YES Bank is in recovery mode with investors continuing to repose faith in the private-sector bank.
YES Bank CEO Ravneet Gill has reassured investors that the Bank’s financial and operational performance was sound and stable, and its liquidity position was improving. He also restated the Bank’s commitment to stable asset quality and strengthening of retail business growth.
Describing the July-September 2019 quarter as one of the most promising in YES Bank’s lending history, Gill said the Bank had opened more savings accounts during the period than it had ever before.
Ravneet Gill said, “Our new fixed deposits increased 39% quarter-on-quarter and our overall liabilities were in line with the previous quarter. Our CASA also witnessed over 30% growth compared to Q1. This shows that our depositors and clients continue to have faith in the Bank.”
According to Gill, YES Bank’s business in the last three months has been encouraging and is a reflection of its strong operating model. “We are looking at growth capital as our next step and the three constituencies of investors we are looking at are private equity, strategic and large Indian family offices,” he said, adding, “The Bank is looking at a mix of investors from each of three categories, though the quality of investors and their ability to invest serious money in YES Bank is unquestionable.”

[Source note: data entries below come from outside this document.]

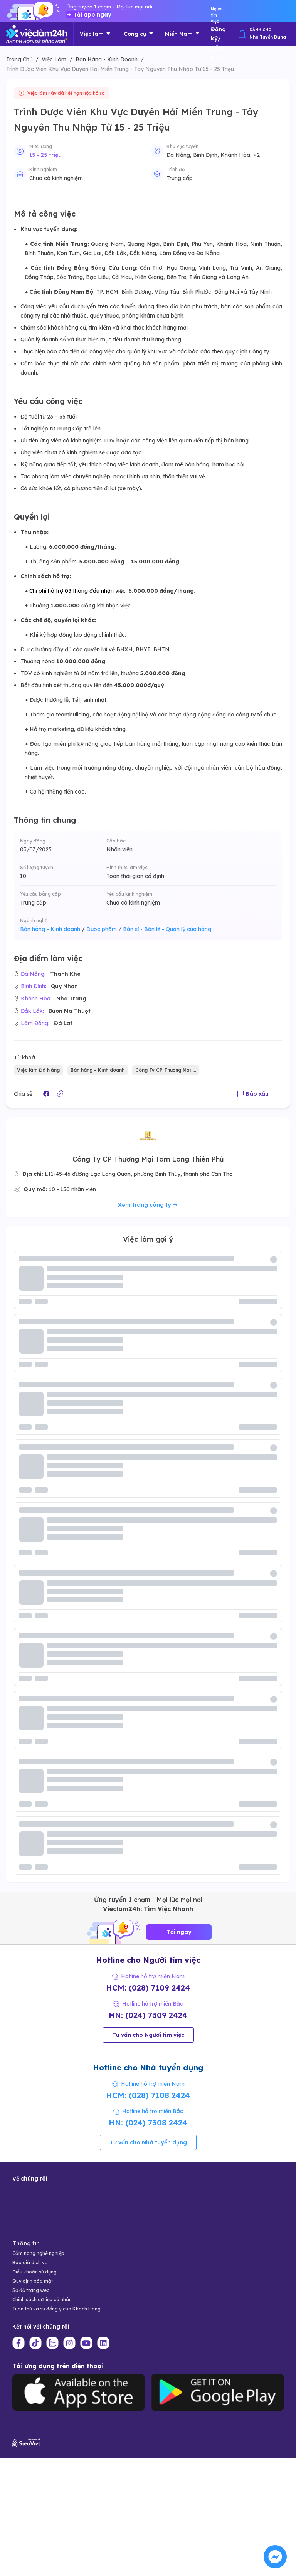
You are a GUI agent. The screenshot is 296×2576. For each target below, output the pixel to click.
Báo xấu (253, 1093)
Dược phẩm (103, 929)
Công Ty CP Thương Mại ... (165, 1070)
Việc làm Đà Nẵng (38, 1070)
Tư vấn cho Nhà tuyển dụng (148, 2142)
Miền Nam (182, 33)
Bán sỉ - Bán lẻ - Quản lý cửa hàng (167, 929)
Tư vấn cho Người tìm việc (148, 2034)
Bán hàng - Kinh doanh (52, 929)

YES Bank is talking to private equity funds and family offices to raise capital. The Bank is highlighting its Q2 performance on key operating parameters to clear any doubts about its ability to overcome operational challenges and boost growth. Each one of these investors, besides the family offices, wants a larger holding, which will ultimately depend on the regulator.
Gill’s remarks came at a time of pronounced weakness in Indian banking stocks, with 10 of the 12 Bank Nifty counters declining. However, he said there was no correlation between the inherent strengths of the Bank and its current market price.

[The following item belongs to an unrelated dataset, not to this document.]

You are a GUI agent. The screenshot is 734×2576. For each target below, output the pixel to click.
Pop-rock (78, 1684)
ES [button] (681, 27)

During the July-September quarter, YES Bank’s asset quality stabilised, even though certain resolutions were delayed beyond expectation. In the last six weeks, the Bank has become $300 million heavier than it was before and yet the stock performance has gone in the other direction.
“A company’s operating performance and its share price performance usually goes hand-in-hand, but sometimes when sectors go through stress, as in the case of the financial sector now, you will have the odd instances where the operating performance of a company and the share price are disjointed,” Gill said.
On the issue of YES Bank’s exposure to sensitive sectors such as NBFCs like Indiabulls, Gill assured that there was nothing to worry about and that the conduct of this account had been outstanding.
“We have not had even a day’s delay. Last week, there was a large repayment and it was met on time. Over the last two quarters, we have reduced exposure to Indiabulls by 30% and even this is against more than sufficient collateral,” Gill noted.
In the last two-quarters of FY20, YES Bank has reduced the balance sheet and reallocated its exposure on wholesale banking to retail banking. Besides, the Bank has also witnessed decent growth and has shored up the liability franchise. As a result, the Bank is comfortably above the CET1 threshold and is strongly focusing on capital conservation and stabilizing asset quality.
“The important message is that capital for us is for growth and not for existence. It is completely growth and transformational. We will not compromise on asset quality or capital conservation in our quest for growth. The Bank will continue to create capital organically for the foreseeable future. In short, there is nothing that stops us from doing this going forward,” Ravneet Gill added.